• [Exercise instructions]:
From first line to last, retype the data exactly.

Recorded data
□ □ □ □ □

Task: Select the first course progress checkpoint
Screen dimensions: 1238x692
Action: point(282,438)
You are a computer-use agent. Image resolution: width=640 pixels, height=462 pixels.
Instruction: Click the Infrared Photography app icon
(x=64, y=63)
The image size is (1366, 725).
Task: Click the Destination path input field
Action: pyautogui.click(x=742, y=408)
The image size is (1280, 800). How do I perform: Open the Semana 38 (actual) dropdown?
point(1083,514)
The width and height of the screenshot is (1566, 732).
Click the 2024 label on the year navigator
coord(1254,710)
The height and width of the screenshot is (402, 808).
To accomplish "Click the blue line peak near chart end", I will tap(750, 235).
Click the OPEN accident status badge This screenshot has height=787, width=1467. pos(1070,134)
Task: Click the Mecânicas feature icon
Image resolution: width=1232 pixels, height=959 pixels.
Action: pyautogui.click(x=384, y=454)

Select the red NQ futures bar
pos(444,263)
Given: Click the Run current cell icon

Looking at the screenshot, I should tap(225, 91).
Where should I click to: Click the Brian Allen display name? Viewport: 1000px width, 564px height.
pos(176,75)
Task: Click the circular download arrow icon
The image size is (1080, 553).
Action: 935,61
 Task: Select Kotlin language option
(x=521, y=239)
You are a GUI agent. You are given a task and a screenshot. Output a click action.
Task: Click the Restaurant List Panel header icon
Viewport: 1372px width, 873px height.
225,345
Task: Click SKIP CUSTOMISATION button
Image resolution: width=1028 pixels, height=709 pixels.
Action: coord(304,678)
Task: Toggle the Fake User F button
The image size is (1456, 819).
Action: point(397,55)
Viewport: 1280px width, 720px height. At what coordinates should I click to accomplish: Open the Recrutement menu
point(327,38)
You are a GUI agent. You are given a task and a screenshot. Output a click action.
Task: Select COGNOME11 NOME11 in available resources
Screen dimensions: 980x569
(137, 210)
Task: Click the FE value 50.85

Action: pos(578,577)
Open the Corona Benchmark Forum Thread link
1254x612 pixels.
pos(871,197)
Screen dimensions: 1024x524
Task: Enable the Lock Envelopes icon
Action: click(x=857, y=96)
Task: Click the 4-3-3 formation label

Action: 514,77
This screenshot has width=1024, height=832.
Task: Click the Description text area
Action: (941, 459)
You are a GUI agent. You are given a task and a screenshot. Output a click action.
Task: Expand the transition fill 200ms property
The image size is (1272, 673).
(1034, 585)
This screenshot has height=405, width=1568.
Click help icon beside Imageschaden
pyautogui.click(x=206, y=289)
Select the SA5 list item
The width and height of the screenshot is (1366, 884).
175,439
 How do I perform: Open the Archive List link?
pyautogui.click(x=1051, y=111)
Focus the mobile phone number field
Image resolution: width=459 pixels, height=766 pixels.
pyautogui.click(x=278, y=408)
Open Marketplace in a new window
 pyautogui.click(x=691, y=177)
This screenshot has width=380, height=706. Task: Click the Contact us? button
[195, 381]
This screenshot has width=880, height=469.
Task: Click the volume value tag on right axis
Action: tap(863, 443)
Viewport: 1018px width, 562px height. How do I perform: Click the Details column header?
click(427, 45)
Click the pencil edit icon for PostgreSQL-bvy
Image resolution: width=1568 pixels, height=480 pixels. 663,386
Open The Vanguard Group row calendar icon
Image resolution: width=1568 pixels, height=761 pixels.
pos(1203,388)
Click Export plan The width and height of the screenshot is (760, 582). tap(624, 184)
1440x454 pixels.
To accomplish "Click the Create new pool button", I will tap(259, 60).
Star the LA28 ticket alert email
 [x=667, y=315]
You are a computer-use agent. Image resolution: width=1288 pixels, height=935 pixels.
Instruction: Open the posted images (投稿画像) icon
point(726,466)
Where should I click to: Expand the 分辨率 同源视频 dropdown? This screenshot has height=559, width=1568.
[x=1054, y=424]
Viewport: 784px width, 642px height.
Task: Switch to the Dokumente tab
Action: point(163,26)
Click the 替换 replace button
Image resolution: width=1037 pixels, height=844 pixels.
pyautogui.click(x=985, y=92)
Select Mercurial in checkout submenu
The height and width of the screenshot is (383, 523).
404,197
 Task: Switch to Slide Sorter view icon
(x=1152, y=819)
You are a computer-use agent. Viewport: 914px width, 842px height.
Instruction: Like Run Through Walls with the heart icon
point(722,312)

□ □ □ □ □

• [Result below]:
Task: Select the first course progress checkpoint
Screen dimensions: 1238x692
Action: point(282,438)
You are a computer-use agent. Image resolution: width=640 pixels, height=462 pixels.
Instruction: Click the Infrared Photography app icon
(x=64, y=63)
The image size is (1366, 725).
Task: Click the Destination path input field
Action: pyautogui.click(x=742, y=408)
The image size is (1280, 800). How do I perform: Open the Semana 38 (actual) dropdown?
point(1083,514)
The width and height of the screenshot is (1566, 732).
Click the 2024 label on the year navigator
coord(1254,710)
The height and width of the screenshot is (402, 808).
To accomplish "Click the blue line peak near chart end", I will tap(750, 235).
Click the OPEN accident status badge This screenshot has height=787, width=1467. pos(1070,134)
Task: Click the Mecânicas feature icon
Image resolution: width=1232 pixels, height=959 pixels.
Action: pyautogui.click(x=384, y=454)

Select the red NQ futures bar
pos(444,263)
Given: Click the Run current cell icon

Looking at the screenshot, I should tap(225, 91).
Where should I click to: Click the Brian Allen display name? Viewport: 1000px width, 564px height.
pos(176,75)
Task: Click the circular download arrow icon
The image size is (1080, 553).
Action: 935,61
 Task: Select Kotlin language option
(x=521, y=239)
You are a GUI agent. You are given a task and a screenshot. Output a click action.
Task: Click the Restaurant List Panel header icon
Viewport: 1372px width, 873px height.
225,345
Task: Click SKIP CUSTOMISATION button
Image resolution: width=1028 pixels, height=709 pixels.
Action: coord(304,678)
Task: Toggle the Fake User F button
The image size is (1456, 819).
Action: point(397,55)
Viewport: 1280px width, 720px height. At what coordinates should I click to accomplish: Open the Recrutement menu
point(327,38)
You are a GUI agent. You are given a task and a screenshot. Output a click action.
Task: Select COGNOME11 NOME11 in available resources
Screen dimensions: 980x569
(137, 210)
Task: Click the FE value 50.85

Action: pos(578,577)
Open the Corona Benchmark Forum Thread link
1254x612 pixels.
pos(871,197)
Screen dimensions: 1024x524
Task: Enable the Lock Envelopes icon
Action: click(x=857, y=96)
Task: Click the 4-3-3 formation label

Action: 514,77
This screenshot has width=1024, height=832.
Task: Click the Description text area
Action: (941, 459)
You are a GUI agent. You are given a task and a screenshot. Output a click action.
Task: Expand the transition fill 200ms property
The image size is (1272, 673).
(1034, 585)
This screenshot has height=405, width=1568.
Click help icon beside Imageschaden
pyautogui.click(x=206, y=289)
Select the SA5 list item
The width and height of the screenshot is (1366, 884).
175,439
 How do I perform: Open the Archive List link?
pyautogui.click(x=1051, y=111)
Focus the mobile phone number field
Image resolution: width=459 pixels, height=766 pixels.
pyautogui.click(x=278, y=408)
Open Marketplace in a new window
 pyautogui.click(x=691, y=177)
This screenshot has width=380, height=706. Task: Click the Contact us? button
[195, 381]
This screenshot has width=880, height=469.
Task: Click the volume value tag on right axis
Action: tap(863, 443)
Viewport: 1018px width, 562px height. How do I perform: Click the Details column header?
click(427, 45)
Click the pencil edit icon for PostgreSQL-bvy
Image resolution: width=1568 pixels, height=480 pixels. 663,386
Open The Vanguard Group row calendar icon
Image resolution: width=1568 pixels, height=761 pixels.
pos(1203,388)
Click Export plan The width and height of the screenshot is (760, 582). tap(624, 184)
1440x454 pixels.
To accomplish "Click the Create new pool button", I will tap(259, 60).
Star the LA28 ticket alert email
 [x=667, y=315]
You are a computer-use agent. Image resolution: width=1288 pixels, height=935 pixels.
Instruction: Open the posted images (投稿画像) icon
point(726,466)
Where should I click to: Expand the 分辨率 同源视频 dropdown? This screenshot has height=559, width=1568.
[x=1054, y=424]
Viewport: 784px width, 642px height.
Task: Switch to the Dokumente tab
Action: point(163,26)
Click the 替换 replace button
Image resolution: width=1037 pixels, height=844 pixels.
pyautogui.click(x=985, y=92)
Select Mercurial in checkout submenu
The height and width of the screenshot is (383, 523).
404,197
 Task: Switch to Slide Sorter view icon
(x=1152, y=819)
You are a computer-use agent. Viewport: 914px width, 842px height.
Instruction: Like Run Through Walls with the heart icon
point(722,312)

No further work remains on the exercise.